▶ _EXERCISE TASK_
Copy out the records word for word, from the line with "Given: Create a" to the line with "[1521, 246]". Leave the pictures out.

[Pointing data for screenshots]
____________

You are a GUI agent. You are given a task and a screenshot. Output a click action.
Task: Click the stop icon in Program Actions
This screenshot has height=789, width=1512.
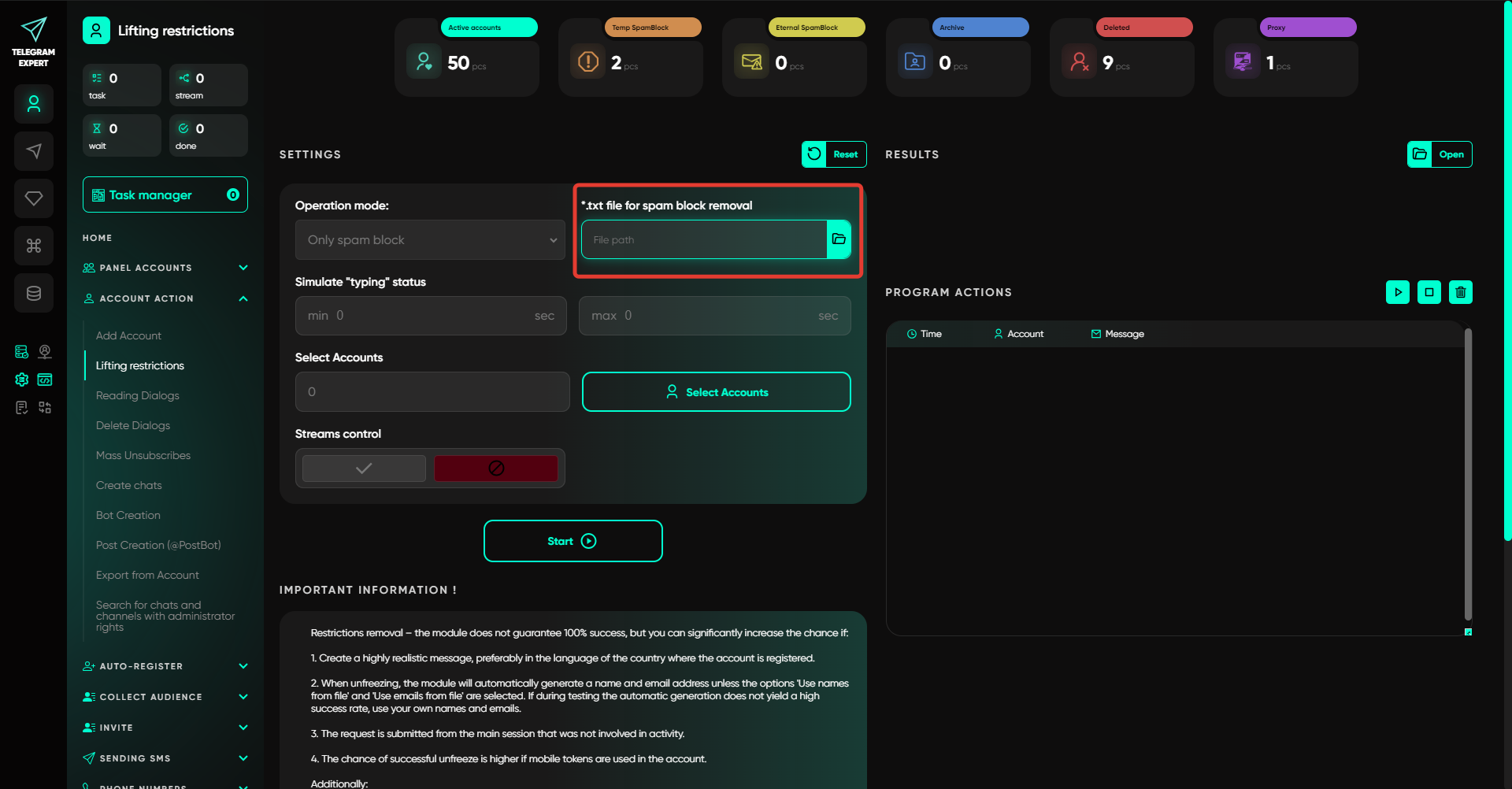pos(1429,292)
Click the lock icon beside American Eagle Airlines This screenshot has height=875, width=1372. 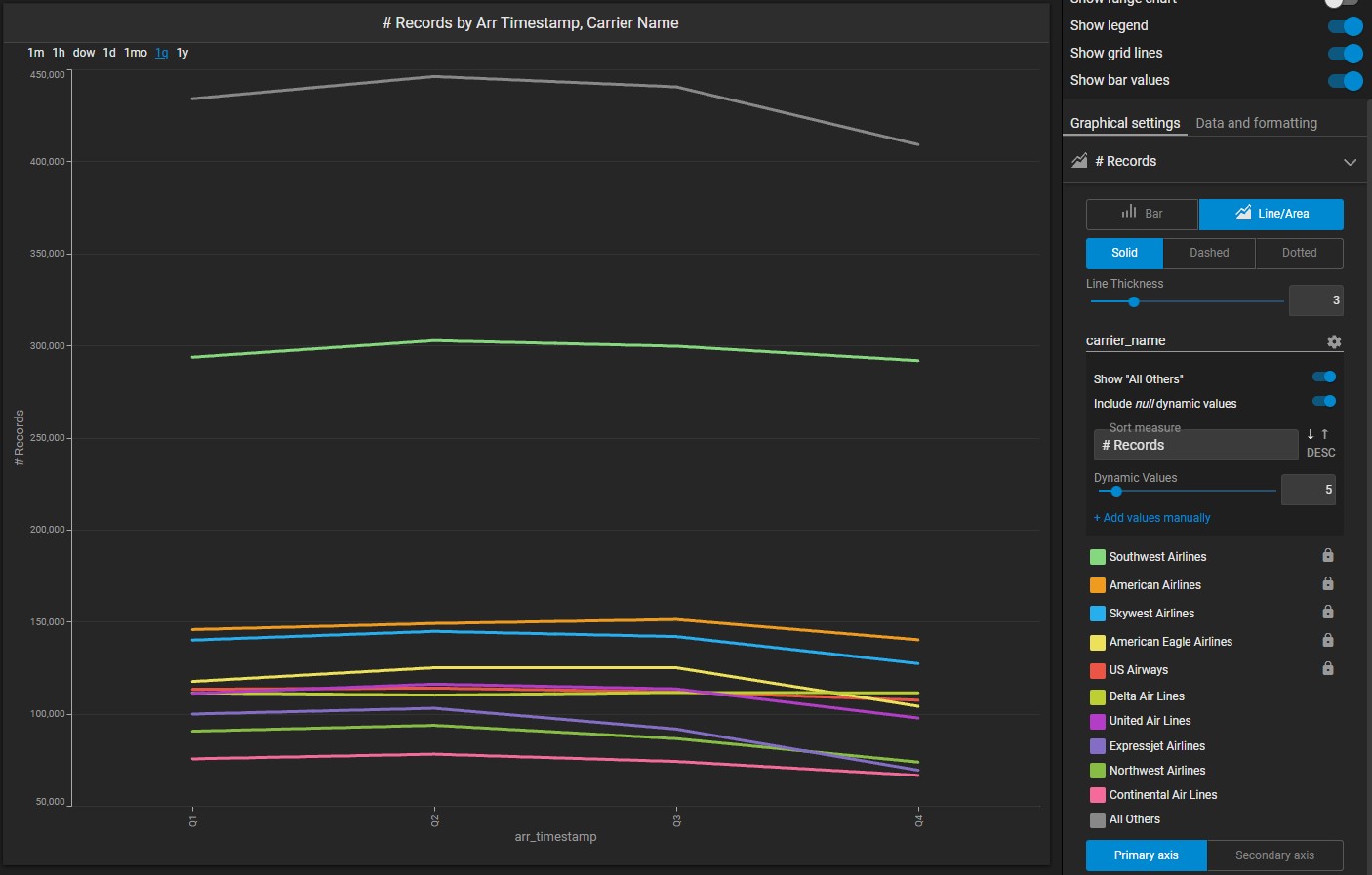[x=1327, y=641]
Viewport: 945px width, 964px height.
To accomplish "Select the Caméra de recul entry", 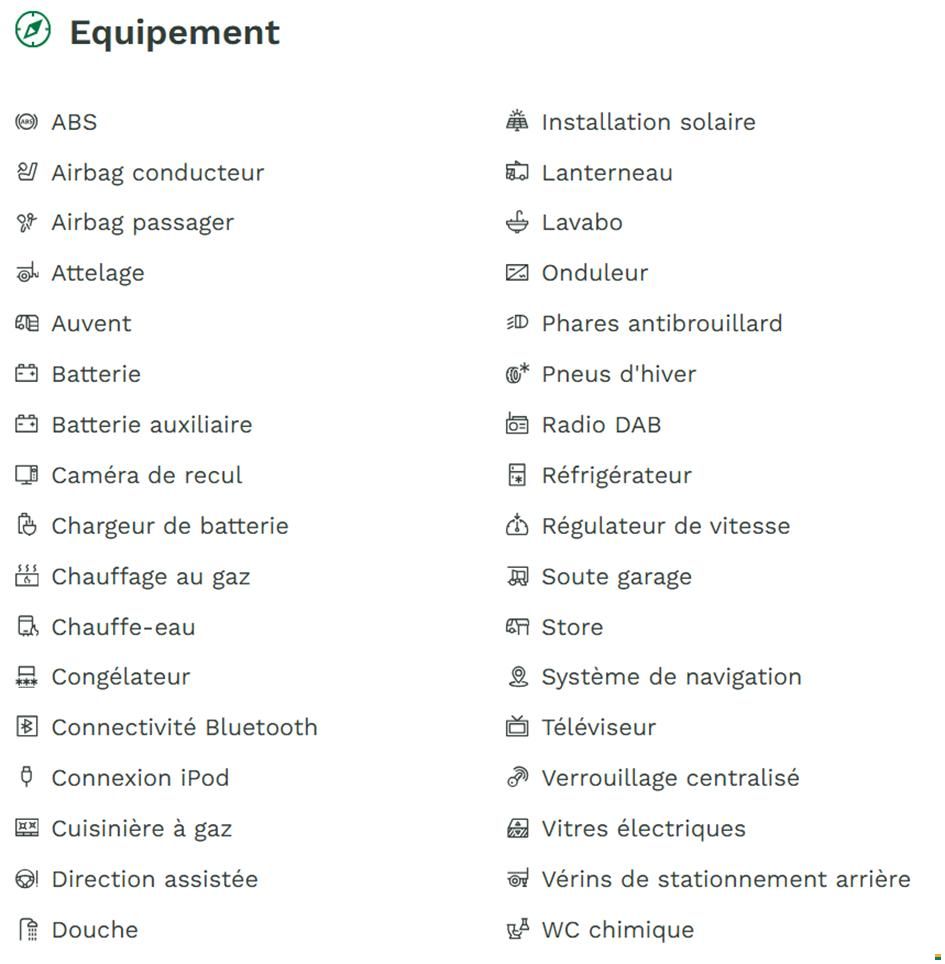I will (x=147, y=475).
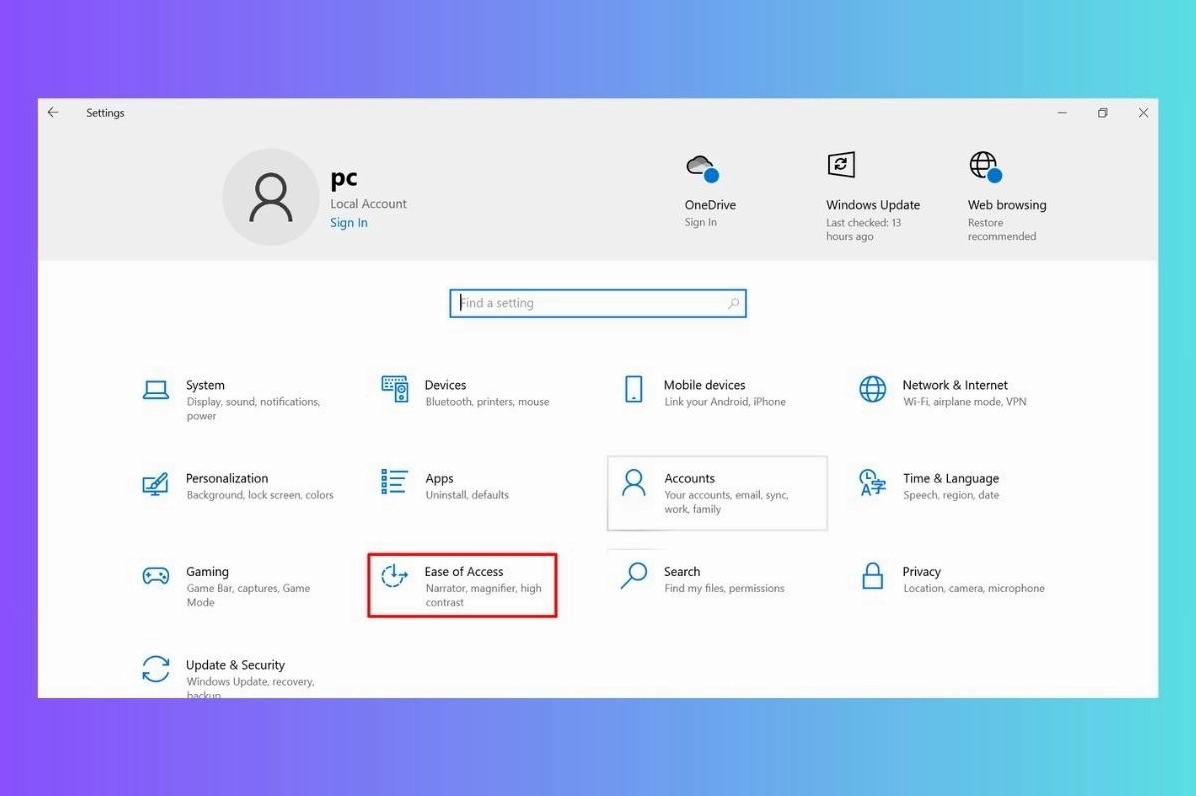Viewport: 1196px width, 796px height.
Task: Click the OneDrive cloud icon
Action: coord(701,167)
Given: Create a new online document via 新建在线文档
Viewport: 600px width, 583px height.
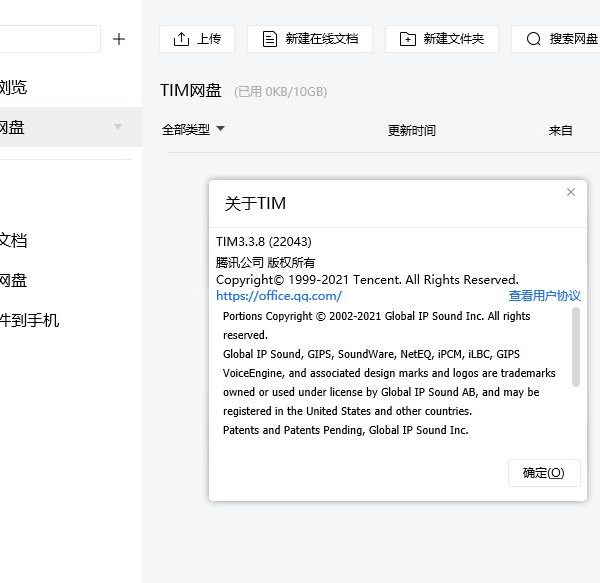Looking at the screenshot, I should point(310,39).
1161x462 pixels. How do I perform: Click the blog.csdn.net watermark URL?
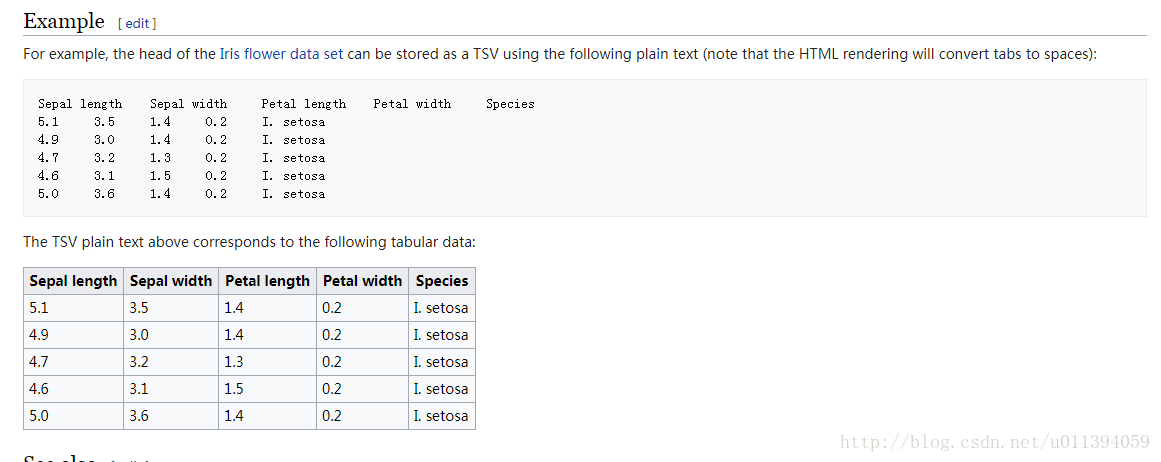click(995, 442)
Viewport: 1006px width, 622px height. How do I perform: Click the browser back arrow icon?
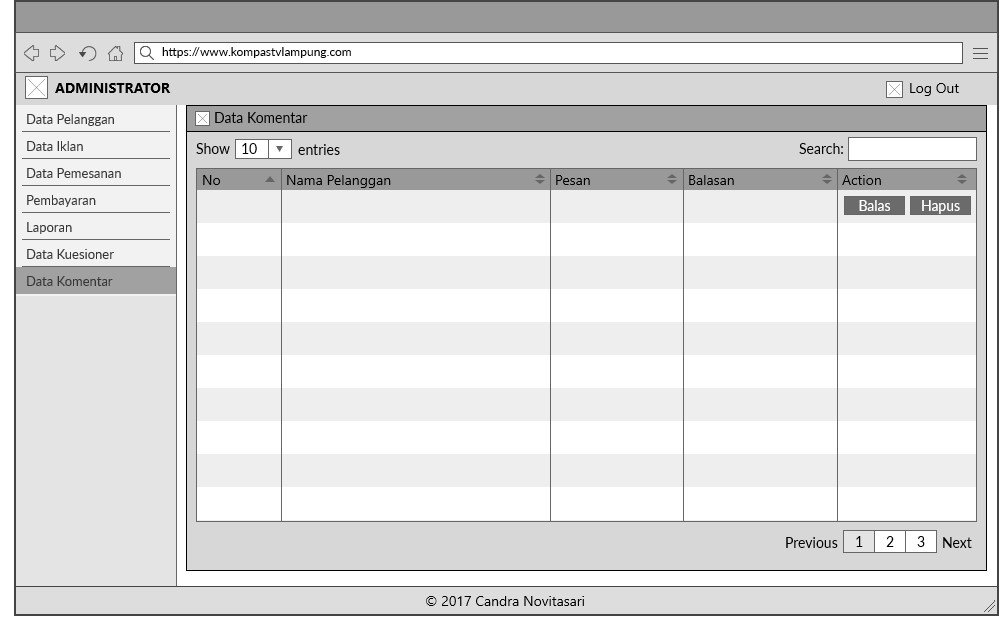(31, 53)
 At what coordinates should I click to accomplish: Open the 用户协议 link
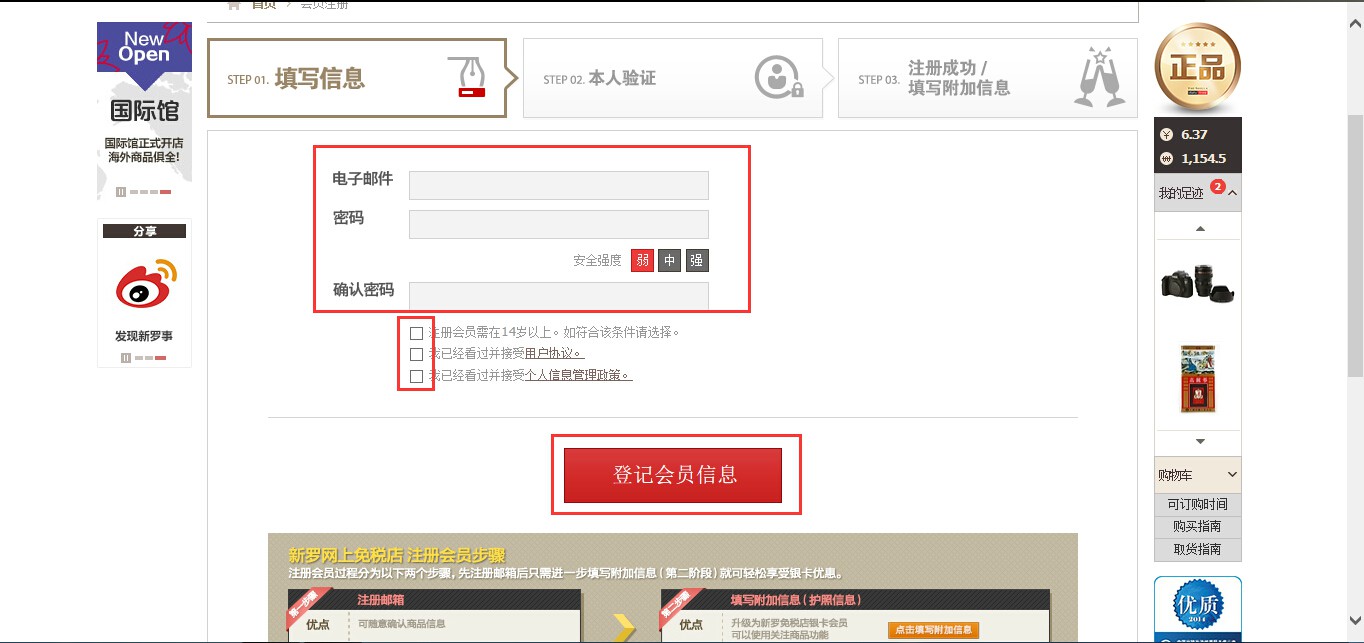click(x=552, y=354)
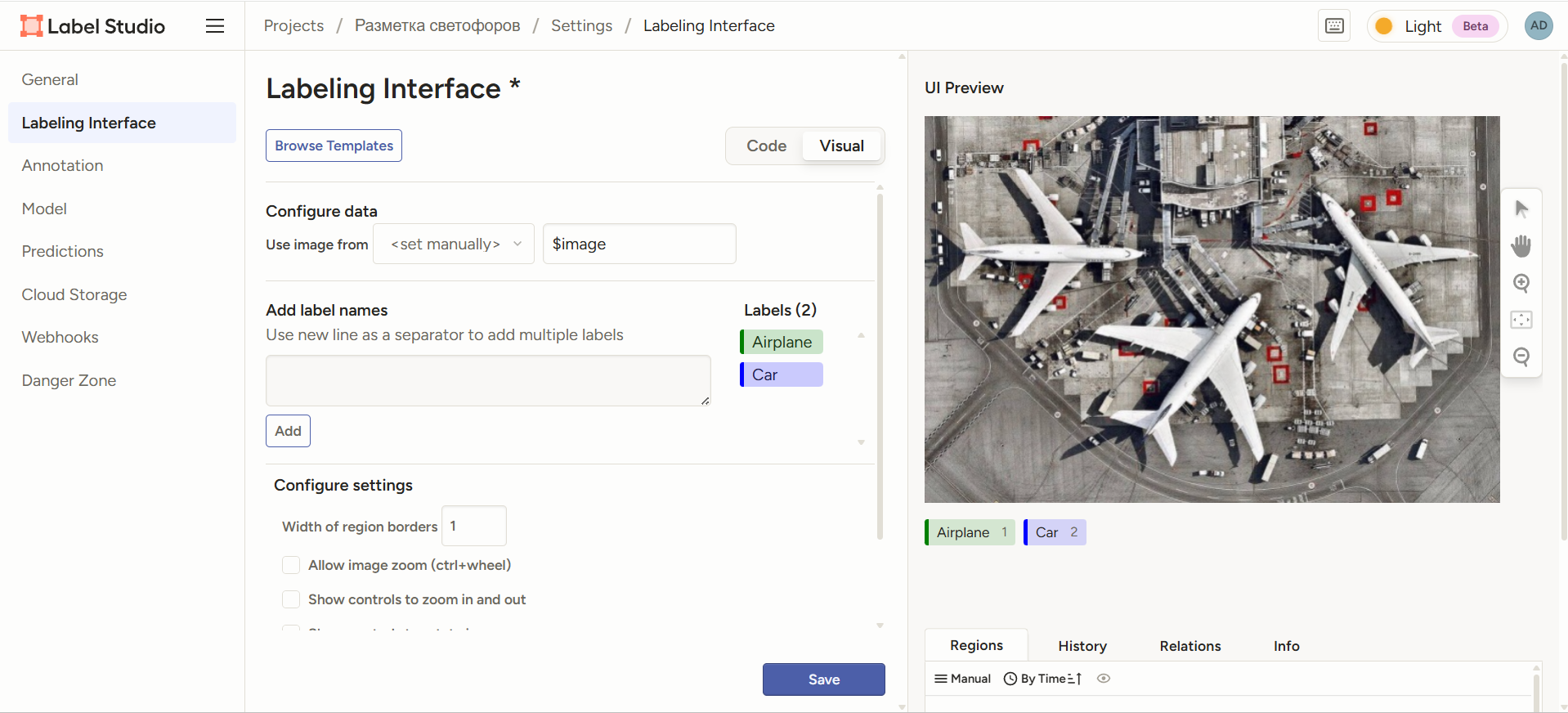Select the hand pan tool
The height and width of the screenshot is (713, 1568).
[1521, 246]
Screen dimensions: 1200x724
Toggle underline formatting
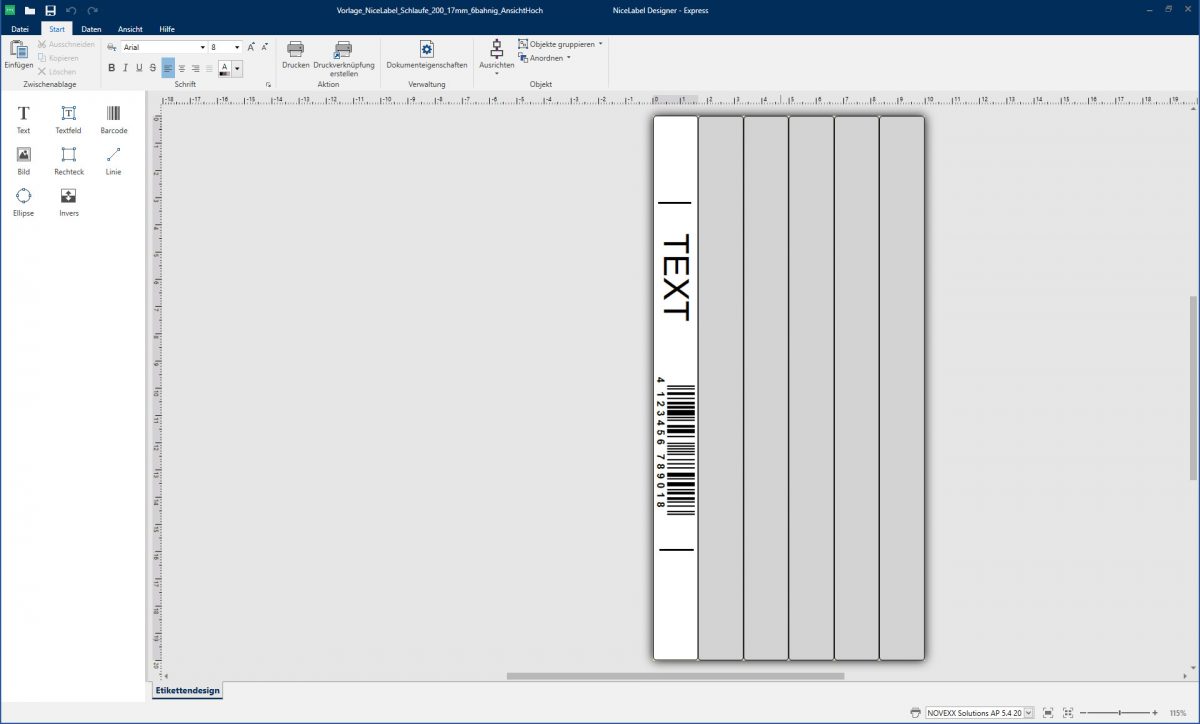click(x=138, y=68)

____________

▶ _RESPONSE TO THIS EXERCISE_
Given: Create a new online document via 新建在线文档
Viewport: 600px width, 583px height.
Looking at the screenshot, I should point(310,39).
1161x462 pixels. How do I perform: Click the blog.csdn.net watermark URL?
click(995, 442)
Viewport: 1006px width, 622px height. How do I perform: Click the browser back arrow icon?
(31, 53)
 At what coordinates should I click to accomplish: Open the 用户协议 link
click(x=552, y=354)
Select the hand pan tool
The height and width of the screenshot is (713, 1568).
[1521, 246]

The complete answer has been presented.